== Dataset rows ==
------------------------------

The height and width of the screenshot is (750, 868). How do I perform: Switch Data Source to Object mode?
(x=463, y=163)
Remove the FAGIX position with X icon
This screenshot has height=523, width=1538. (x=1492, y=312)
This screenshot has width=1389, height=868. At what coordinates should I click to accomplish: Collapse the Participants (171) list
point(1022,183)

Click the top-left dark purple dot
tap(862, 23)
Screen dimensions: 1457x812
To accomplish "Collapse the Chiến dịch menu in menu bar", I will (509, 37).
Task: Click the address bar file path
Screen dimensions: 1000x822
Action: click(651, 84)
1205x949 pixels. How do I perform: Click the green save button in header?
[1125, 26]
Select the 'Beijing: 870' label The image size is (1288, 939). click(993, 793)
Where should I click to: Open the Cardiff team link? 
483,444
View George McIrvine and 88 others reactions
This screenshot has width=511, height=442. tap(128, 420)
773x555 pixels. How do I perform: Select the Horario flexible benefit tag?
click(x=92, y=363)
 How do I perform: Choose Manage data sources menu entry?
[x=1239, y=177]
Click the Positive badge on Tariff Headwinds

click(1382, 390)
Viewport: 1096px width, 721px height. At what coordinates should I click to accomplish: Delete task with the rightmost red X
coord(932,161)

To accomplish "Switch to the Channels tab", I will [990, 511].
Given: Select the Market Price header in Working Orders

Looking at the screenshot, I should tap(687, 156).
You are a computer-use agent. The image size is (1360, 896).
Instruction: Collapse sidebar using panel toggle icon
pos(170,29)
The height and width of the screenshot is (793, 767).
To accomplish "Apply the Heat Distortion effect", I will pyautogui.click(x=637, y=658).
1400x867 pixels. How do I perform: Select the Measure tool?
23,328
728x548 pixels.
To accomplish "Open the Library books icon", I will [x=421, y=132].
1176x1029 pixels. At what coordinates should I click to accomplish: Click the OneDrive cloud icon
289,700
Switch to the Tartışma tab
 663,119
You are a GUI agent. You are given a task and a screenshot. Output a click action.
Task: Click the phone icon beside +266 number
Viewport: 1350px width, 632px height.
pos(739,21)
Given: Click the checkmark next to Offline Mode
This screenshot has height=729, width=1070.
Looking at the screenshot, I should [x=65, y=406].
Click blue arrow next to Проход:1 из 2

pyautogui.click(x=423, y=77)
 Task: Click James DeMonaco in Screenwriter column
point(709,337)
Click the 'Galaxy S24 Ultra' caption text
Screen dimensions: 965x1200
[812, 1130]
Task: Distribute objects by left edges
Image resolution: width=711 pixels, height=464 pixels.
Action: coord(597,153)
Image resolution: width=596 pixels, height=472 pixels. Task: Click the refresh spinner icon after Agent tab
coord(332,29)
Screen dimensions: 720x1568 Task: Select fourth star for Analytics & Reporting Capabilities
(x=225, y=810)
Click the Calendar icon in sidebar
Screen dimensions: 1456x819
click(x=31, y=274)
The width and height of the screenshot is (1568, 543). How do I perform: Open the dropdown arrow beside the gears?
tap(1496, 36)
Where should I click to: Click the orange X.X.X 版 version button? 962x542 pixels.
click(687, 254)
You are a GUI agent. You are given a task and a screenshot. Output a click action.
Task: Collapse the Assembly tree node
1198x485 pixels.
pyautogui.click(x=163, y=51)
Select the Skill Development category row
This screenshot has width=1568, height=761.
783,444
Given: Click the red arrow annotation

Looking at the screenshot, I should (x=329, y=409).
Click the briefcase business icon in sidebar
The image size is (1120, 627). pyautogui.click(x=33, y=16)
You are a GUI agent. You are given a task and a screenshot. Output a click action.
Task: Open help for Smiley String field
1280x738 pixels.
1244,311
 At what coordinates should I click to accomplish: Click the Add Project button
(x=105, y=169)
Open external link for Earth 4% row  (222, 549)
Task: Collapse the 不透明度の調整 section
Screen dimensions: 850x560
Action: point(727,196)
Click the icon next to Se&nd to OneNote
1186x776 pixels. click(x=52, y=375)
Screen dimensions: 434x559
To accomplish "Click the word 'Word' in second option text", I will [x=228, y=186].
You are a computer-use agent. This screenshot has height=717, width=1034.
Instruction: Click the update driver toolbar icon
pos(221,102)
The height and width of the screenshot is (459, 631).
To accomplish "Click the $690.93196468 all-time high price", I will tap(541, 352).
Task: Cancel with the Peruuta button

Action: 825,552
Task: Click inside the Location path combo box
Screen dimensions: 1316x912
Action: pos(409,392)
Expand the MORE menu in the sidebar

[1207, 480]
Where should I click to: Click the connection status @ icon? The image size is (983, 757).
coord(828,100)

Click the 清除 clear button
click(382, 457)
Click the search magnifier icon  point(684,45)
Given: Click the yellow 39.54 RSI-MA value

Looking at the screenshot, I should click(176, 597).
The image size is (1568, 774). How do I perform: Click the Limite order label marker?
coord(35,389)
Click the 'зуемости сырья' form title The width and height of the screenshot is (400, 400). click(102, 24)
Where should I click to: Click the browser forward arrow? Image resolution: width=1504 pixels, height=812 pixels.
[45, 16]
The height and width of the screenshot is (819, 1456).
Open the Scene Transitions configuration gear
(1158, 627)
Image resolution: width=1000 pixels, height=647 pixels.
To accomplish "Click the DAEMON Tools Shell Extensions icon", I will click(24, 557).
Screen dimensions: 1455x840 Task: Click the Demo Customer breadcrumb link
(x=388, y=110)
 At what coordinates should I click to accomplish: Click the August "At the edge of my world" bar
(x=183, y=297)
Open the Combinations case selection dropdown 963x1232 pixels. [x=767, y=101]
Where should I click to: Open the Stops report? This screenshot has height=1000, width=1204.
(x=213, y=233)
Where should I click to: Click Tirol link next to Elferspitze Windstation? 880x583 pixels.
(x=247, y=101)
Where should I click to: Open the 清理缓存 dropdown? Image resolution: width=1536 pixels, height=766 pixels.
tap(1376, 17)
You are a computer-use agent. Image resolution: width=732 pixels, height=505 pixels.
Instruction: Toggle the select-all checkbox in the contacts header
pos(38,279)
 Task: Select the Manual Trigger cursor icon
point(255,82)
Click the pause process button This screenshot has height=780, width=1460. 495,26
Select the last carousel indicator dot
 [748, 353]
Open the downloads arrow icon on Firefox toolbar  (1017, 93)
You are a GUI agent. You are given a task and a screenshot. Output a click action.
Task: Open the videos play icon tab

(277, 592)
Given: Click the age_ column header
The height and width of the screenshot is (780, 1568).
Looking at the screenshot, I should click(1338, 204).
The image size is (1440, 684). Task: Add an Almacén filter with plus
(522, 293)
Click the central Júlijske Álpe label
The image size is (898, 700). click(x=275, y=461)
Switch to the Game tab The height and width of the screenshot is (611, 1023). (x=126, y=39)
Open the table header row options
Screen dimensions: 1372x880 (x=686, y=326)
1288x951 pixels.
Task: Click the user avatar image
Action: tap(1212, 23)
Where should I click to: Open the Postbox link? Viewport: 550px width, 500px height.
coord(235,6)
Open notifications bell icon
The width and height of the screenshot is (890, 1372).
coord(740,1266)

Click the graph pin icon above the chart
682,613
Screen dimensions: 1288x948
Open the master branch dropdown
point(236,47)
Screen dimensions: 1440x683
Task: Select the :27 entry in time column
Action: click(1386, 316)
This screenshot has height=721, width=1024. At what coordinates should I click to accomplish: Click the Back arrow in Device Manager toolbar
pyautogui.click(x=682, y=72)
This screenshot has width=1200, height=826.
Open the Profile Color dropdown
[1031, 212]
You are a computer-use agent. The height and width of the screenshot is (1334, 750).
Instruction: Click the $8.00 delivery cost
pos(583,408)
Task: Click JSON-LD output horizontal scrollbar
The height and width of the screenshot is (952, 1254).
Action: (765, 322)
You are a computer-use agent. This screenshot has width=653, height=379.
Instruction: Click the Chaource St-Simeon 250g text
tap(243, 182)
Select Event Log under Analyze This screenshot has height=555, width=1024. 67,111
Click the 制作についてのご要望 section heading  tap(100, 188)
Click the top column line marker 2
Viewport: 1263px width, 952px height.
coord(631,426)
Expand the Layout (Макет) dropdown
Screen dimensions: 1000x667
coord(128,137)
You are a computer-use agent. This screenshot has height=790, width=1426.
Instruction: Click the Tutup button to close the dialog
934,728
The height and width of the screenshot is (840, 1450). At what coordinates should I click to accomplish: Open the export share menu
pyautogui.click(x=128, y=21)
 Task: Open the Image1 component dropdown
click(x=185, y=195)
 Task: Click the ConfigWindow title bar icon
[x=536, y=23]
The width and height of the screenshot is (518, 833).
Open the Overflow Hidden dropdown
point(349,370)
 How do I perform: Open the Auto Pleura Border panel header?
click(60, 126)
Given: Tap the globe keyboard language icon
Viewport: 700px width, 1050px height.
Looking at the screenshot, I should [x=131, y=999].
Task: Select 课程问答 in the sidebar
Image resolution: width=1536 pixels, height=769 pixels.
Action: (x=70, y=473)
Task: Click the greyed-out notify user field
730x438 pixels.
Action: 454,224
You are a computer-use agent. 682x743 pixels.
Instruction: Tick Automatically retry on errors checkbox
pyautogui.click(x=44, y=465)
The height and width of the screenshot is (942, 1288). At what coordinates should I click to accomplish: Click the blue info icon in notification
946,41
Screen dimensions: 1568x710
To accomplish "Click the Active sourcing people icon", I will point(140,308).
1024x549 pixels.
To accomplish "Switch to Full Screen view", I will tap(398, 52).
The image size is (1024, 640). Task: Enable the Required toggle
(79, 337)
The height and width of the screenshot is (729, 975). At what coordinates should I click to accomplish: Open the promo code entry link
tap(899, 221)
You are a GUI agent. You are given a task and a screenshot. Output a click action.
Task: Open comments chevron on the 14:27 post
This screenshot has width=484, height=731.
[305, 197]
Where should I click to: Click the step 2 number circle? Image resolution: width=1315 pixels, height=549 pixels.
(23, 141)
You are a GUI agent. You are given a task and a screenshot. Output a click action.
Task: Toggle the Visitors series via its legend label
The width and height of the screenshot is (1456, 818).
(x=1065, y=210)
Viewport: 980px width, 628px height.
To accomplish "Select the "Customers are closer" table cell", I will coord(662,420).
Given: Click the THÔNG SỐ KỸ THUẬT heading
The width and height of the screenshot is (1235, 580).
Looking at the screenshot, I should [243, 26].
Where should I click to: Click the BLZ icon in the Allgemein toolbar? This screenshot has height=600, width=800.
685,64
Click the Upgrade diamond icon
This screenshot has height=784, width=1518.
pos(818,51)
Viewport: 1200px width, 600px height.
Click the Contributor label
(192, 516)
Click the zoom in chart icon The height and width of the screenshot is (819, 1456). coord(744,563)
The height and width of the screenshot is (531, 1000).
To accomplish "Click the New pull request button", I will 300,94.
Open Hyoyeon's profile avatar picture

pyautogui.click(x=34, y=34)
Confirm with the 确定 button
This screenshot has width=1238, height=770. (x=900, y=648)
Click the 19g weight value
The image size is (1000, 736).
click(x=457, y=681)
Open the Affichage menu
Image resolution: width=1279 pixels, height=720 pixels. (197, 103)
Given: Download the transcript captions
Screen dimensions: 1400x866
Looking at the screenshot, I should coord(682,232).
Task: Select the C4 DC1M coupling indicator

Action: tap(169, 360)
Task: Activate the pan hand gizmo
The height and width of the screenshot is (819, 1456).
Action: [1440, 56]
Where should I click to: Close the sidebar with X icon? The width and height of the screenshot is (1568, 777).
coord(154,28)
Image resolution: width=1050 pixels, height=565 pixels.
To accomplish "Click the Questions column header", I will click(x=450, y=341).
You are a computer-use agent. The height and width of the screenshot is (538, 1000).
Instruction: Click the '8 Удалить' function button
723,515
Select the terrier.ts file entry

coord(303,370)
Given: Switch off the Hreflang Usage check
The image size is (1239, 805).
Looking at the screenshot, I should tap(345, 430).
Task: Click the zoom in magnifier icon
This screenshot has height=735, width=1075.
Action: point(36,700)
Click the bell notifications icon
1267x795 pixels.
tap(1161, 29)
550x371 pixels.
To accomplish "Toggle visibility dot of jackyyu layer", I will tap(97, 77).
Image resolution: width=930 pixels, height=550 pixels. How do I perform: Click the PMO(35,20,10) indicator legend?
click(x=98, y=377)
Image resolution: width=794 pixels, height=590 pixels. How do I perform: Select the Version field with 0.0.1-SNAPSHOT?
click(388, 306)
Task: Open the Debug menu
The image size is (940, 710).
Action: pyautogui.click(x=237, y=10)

------------------------------

== Challenge ==
Could you retype the lines of the listing starting at the one containing "Given: Switch off the Hreflang Usage check" and ending at the one containing "will tap(97, 77).", both included, with no changes?

== Reply to the exercise ==
Given: Switch off the Hreflang Usage check
The image size is (1239, 805).
Looking at the screenshot, I should tap(345, 430).
Task: Click the zoom in magnifier icon
This screenshot has height=735, width=1075.
Action: point(36,700)
Click the bell notifications icon
1267x795 pixels.
tap(1161, 29)
550x371 pixels.
To accomplish "Toggle visibility dot of jackyyu layer", I will tap(97, 77).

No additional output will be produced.